## Task
Scan the records below. Copy every line in which the word "menu" appears.

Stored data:
══════════════════════════════

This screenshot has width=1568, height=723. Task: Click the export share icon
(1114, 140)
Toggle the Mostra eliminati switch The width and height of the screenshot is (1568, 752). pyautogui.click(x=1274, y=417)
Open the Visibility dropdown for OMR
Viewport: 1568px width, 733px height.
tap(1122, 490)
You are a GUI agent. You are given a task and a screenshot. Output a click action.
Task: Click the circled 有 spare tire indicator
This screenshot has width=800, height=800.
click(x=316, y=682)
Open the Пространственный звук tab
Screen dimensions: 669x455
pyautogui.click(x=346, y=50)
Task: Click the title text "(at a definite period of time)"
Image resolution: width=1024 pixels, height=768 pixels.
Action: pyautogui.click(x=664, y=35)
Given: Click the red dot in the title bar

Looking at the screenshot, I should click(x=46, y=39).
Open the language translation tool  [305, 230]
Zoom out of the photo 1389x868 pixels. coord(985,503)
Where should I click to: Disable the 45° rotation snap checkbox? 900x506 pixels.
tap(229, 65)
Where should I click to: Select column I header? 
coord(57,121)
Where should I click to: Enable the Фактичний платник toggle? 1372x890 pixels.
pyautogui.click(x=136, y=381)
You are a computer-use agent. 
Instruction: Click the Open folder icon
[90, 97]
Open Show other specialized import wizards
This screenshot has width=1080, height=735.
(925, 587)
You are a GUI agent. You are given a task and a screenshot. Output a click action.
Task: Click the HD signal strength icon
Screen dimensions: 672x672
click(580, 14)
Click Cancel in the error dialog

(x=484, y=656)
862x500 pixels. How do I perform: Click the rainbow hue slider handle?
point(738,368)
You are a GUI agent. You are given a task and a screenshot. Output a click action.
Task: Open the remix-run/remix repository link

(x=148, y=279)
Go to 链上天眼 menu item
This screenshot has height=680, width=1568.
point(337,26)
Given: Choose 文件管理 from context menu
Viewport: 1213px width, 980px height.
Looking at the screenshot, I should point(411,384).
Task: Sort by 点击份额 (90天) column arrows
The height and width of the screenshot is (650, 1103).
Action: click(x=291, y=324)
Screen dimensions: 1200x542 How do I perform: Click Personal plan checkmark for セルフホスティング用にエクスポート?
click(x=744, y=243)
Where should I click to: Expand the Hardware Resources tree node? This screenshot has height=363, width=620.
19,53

══════════════════════════════

## Response to this exercise
Go to 链上天眼 menu item
Given: Choose 文件管理 from context menu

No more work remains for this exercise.